Accenture plc (ACN)
Solvency ratios
Aug 31, 2024 | Aug 31, 2023 | Aug 31, 2022 | Aug 31, 2021 | Aug 31, 2020 | |
---|---|---|---|---|---|
Debt-to-assets ratio | 0.00 | 0.00 | 0.00 | 0.00 | 0.00 |
Debt-to-capital ratio | 0.00 | 0.00 | 0.00 | 0.00 | 0.00 |
Debt-to-equity ratio | 0.00 | 0.00 | 0.00 | 0.00 | 0.00 |
Financial leverage ratio | 1.98 | 1.99 | 2.14 | 2.21 | 2.18 |
The solvency ratios of Accenture plc indicate a consistently low level of indebtedness over the past five years, with debt-to-assets, debt-to-capital, and debt-to-equity ratios all at 0.00. This suggests that the company has been able to finance its operations primarily through equity rather than debt.
However, the financial leverage ratio has shown some fluctuation over the same period, ranging from 1.98 to 2.21. This ratio measures the extent to which the company is using debt to finance its assets, with a higher ratio indicating higher financial leverage. Despite the fluctuations, the financial leverage ratio has generally remained below 2.5, indicating a moderate level of financial risk and leverage.
In conclusion, Accenture plc has maintained a very low level of debt relative to its assets, capital, and equity, highlighting its strong financial position and ability to remain solvent.
Coverage ratios
Aug 31, 2024 | Aug 31, 2023 | Aug 31, 2022 | Aug 31, 2021 | Aug 31, 2020 | |
---|---|---|---|---|---|
Interest coverage | 162.86 | 190.53 | 192.98 | 130.05 | 203.50 |
Interest coverage is a key financial ratio that indicates a company's ability to meet its interest obligations on outstanding debt. In the case of Accenture plc, the interest coverage ratio has shown fluctuations over the past five years.

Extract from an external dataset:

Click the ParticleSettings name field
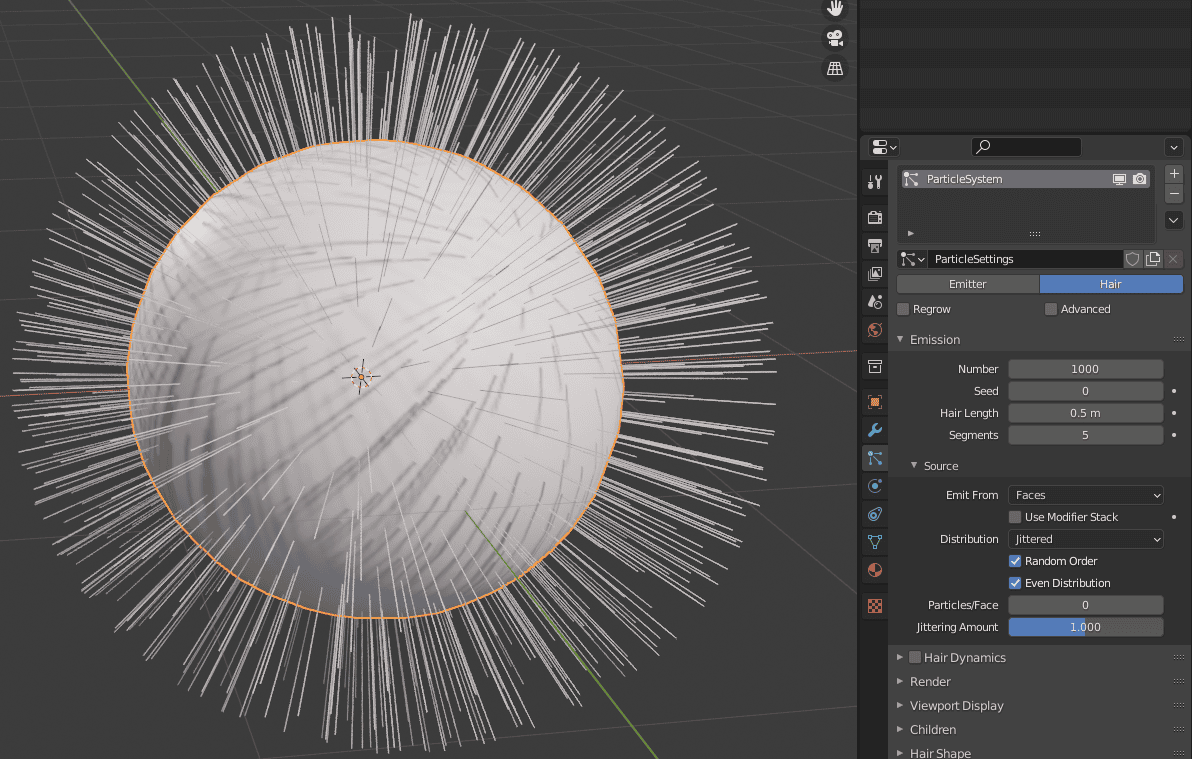The height and width of the screenshot is (759, 1192). pyautogui.click(x=1026, y=259)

In August 2024, Accenture's interest coverage ratio stood at 162.86, which signifies that the company generated operating profits almost 163 times higher than its interest expenses for that period. This indicates a healthy cushion and suggests that the company has a strong ability to fulfill its interest payment obligations.
Comparing this with previous years, we observe a declining trend from 2020 to 2021, where the interest coverage ratio dropped significantly to 130.05. This may raise concerns as it indicates a slightly reduced ability to cover interest expenses from operating profits during that period.
However, from 2021 onwards, the ratio has shown an improving trend, reaching 190.53 in 2023 and further increasing to 192.98 in 2022, demonstrating an enhanced ability to meet interest payments. The peak was reached in 2020 with a high interest coverage ratio of 203.50, indicating a very comfortable position in terms of covering interest expenses.
Overall, Accenture plc's interest coverage ratio has been relatively strong over the years, although there was a slight dip in 2021. The recent ratios suggest a solid ability to meet interest obligations, providing a positive outlook for the company's financial health and debt servicing capacity.